Jonathan Aschoff: But it’s the same N of patients that was prior reported on. It’s just greater duration data, correct?
Paul Waymack: No. We reported the 67% was Phase 1B, and then we moved on, and now we’re presenting the Phase 2 data. And so what we did was we added 17 patients, and you can see the waterfall data, how it goes across that chart. And so we end up, once we start looking at the 330 milligrams and below patients, we found out that 360 and 390 was just too much, and people with less prior therapies. We got better results. We got results, comparative to dacarbazine and trabectadine. And worse ones.
Jonathan Aschoff: To be fair to me, though, I mean, I’ve written up notes in the past of three Phase 1B patients at the recommended Phase 2 dose and 14 Phase 2 patients, all of whom must be taking the recommended Phase 2 dose, and that adds up to 17.
Walter Klemp: Yes, I think the point here, Jonathan, is since that last report, we now have updated PFS, updated OS, as well as segment data that just hadn’t been elucidated. So I take your point, but I think there’s important new information that we’re sharing for the first time in this release.
Jonathan Aschoff: All right. Now, lastly, how many patients do you expect to have to enroll in a pivotal trial for both AML and STS-LM?

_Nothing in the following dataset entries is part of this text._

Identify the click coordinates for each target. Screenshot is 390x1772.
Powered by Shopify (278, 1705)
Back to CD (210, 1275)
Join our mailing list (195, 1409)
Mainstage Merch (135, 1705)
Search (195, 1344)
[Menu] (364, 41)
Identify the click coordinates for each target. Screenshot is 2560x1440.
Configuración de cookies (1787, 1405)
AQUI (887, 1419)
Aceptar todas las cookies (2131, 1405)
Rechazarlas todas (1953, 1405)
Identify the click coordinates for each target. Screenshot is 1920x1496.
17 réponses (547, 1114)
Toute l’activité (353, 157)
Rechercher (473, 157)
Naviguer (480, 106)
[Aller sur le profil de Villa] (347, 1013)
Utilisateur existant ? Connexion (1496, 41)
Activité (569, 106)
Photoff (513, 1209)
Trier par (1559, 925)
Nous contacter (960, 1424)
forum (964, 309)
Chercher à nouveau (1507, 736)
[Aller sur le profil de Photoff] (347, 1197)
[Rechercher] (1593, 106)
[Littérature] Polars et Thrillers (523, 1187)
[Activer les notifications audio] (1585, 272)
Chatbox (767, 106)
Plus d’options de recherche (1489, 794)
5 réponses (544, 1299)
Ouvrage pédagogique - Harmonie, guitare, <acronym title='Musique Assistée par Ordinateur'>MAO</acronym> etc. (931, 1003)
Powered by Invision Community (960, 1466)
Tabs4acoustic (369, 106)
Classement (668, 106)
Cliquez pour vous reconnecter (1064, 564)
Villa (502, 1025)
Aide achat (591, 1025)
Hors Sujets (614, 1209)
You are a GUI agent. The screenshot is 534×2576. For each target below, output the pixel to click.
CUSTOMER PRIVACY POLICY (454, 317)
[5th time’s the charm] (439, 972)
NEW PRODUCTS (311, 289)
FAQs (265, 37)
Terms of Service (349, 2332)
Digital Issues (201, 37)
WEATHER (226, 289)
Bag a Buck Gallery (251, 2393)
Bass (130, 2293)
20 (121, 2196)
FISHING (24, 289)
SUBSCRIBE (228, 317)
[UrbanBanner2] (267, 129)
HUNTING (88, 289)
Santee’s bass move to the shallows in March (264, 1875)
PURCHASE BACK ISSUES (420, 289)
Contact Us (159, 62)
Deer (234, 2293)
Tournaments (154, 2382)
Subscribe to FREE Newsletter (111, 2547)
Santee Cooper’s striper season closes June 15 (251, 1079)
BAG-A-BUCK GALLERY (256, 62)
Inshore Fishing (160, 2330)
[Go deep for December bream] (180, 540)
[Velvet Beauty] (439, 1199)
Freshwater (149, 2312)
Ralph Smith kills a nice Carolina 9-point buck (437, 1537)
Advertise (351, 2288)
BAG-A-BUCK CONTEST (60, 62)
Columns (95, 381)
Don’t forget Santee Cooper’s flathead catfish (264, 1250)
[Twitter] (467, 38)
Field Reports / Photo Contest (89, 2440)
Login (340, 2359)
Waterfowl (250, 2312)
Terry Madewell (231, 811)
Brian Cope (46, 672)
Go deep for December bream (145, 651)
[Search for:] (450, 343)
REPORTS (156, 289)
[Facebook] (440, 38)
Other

Walter Klemp: So, Paul, you spent more time than anybody focusing on the proposed pivotal trial protocols, and I know you’ve had lengthy discussions both with investigators and statisticians, so you want to tackle that one?
Paul Waymack: The ultimate answer is whatever the FDA demands. For soft tissue sarcoma, we have not finalized the plans for the pivotal trial yet because, as I mentioned, patients are still going on, and we have not reached median overall survival and the like. We would anticipate it will be in the few hundreds, but we can’t give you an exact number yet because that trial, the efficacy data are still coming in. For the AML, as we have mentioned before, we would like to go for first-line therapy. The 106-trial we’re doing now, we are now enrolling first-line therapy patients to get data to make sure that the results are similar, if not better, than what we have seen to date. Based on FDA guidance documents, we would propose going to the FDA and getting approval based on a single trial.